The FBI’s recent arrest of U.S. Coast Guard Lt. Christopher Hasson, pre-empting his alleged plot to kill prominent Democrats, is an impressive example, but even the best policing work can only mitigate the danger. To end it, we need to deal with the underlying trends that motivate white supremacist violence.

For the past few years, civil rights groups have been warning of the danger of online radicalization. Under intense social pressure, the main Internet platform companies have tightened their terms of service and are enforcing them more effectively. These give the companies the right to ban violent and dehumanizing speech and to refuse service to those who promote racial hatred.
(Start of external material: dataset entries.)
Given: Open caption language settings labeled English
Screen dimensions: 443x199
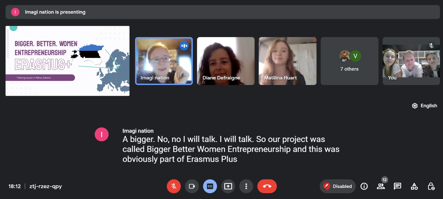Looking at the screenshot, I should click(424, 106).
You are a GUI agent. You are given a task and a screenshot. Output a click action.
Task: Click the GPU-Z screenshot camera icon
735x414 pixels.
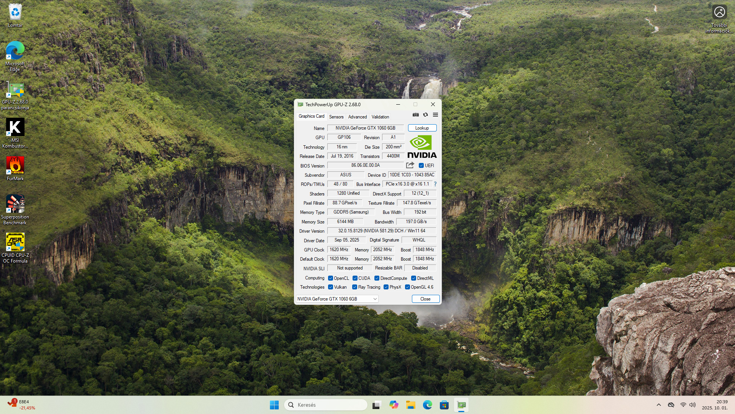(415, 115)
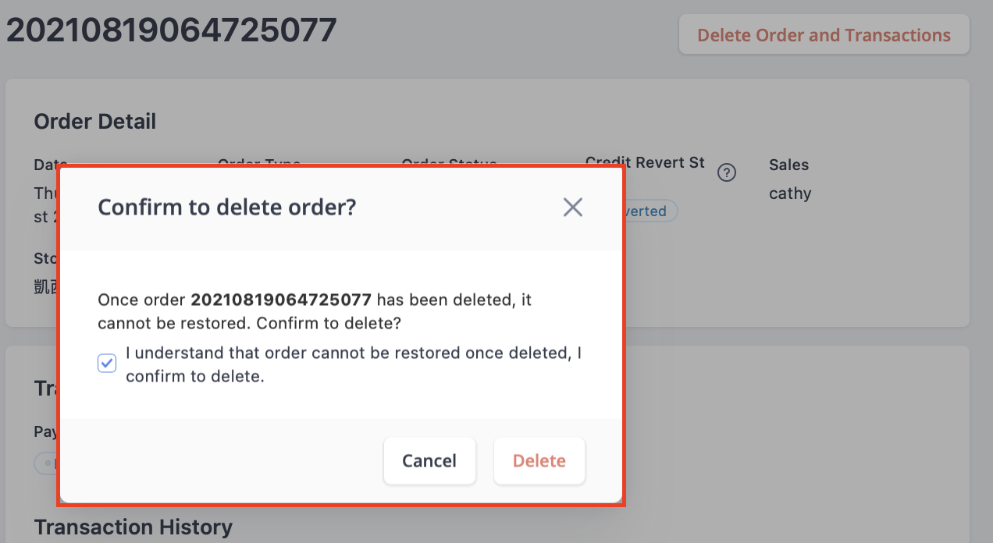Toggle the 'I understand that order cannot be restored' checkbox

pyautogui.click(x=106, y=363)
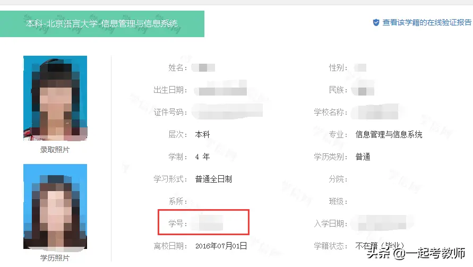Click the 学历类别 value 普通

pos(363,157)
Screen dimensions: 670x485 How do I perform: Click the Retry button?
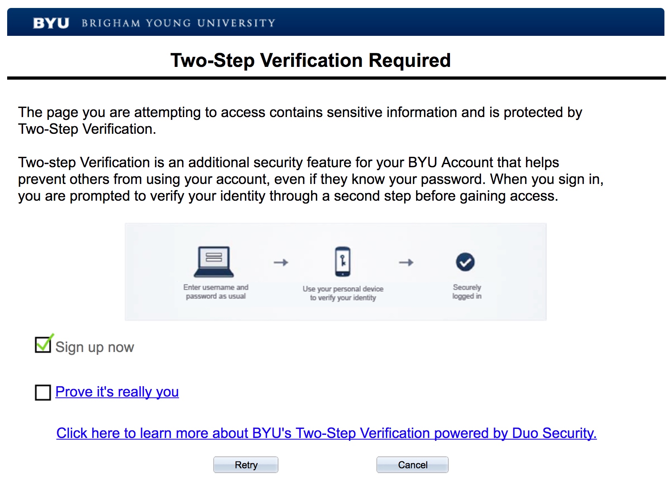pos(246,465)
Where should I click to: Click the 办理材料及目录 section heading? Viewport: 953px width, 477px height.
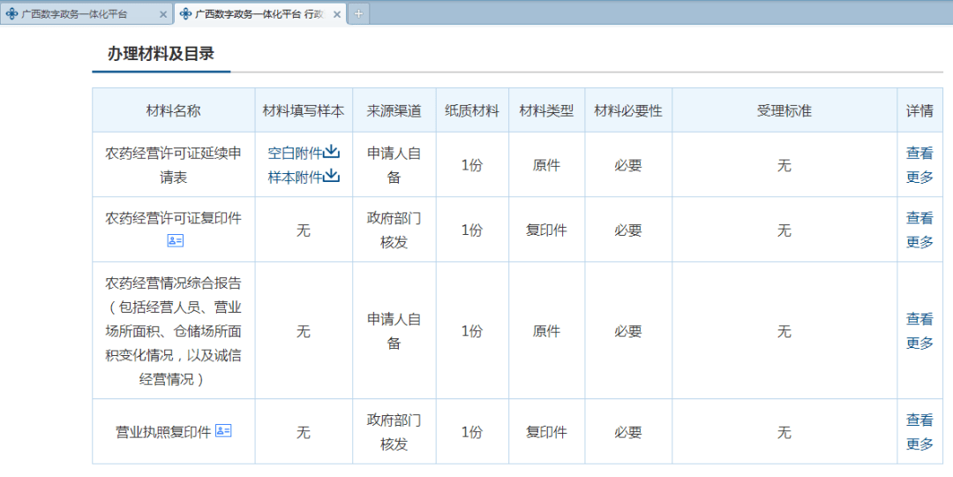(161, 54)
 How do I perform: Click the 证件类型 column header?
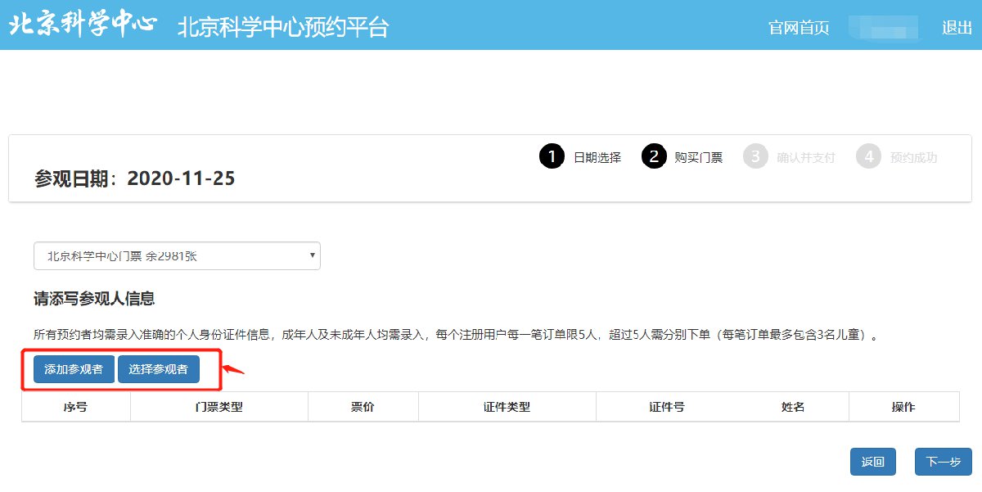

In addition, third party groups have enforced effective advertiser boycotts against the most egregious propagandists, reducing the commercial incentives for purveyors of hate speech. Major platform companies continue to struggle to define appropriate rules, as shown by Facebook’s decision after the Christchurch massacre to reverse its earlier policy and finally ban all white nationalist content while some more marginal platforms, such as 4chan and 8chan, attempt to evade responsibility altogether for radicalization that occurs on their sites. 

There is more to be done, particularly on algorithmic approaches that promote ever more radical content. Today’s hearing will doubtless, and rightly, press the companies to increase their efforts, while acknowledging the technical challenges they face.

But all this still begs the question: why has this problem grown now, and in such a virulent form? The answer lies in the broader political environment. Rhetoric that dehumanizes immigrants, refugees, people of color and foreigners may be useful to scare voters and win elections, but such rhetoric has consequences.

President Trump and his fellow demagogues in the United States and around the world have emboldened and encouraged white supremacists, echoing their rhetoric of invasion and ethnic replacement and refusing to call out their violence. The American people have taken notice, with 54 percent of respondents to a Public Religion Research Institute poll in October 2018 finding that Trump’s behavior encouraged white supremacists.

Now it is time for decent politicians of all parties to take a stand. This is far from a partisan point — all decent Americans need to return to our more honorable traditions if we are to combat this common enemy successfully. They can learn from former Arizona Sen. John McCain who, after the disgrace of Charlottesville, was clear that “White supremacists aren't patriots, they're traitors — Americans must unite against hatred & bigotry.”

Senator McCain was reminding us of an older and nobler American tradition, dating back to the founding a of a nation that, in George Washington’s words “gives bigotry no sanction, to persecution no assistance.” Only by returning to this true American tradition and uniting across political divides against rhetoric that seeks to divide us can we reject the politics of fear, hatred and violence. It’s time to bring back the politics of civility, tolerance and mutual respect that reflect the best of our historical inheritance.

Simon Clark is a senior fellow at the Center for American Progress. Katrina Mulligan is managing director of National Security and International Policy at CAP. Danyelle Solomon is vice president of Race and Ethnicity Policy at CAP.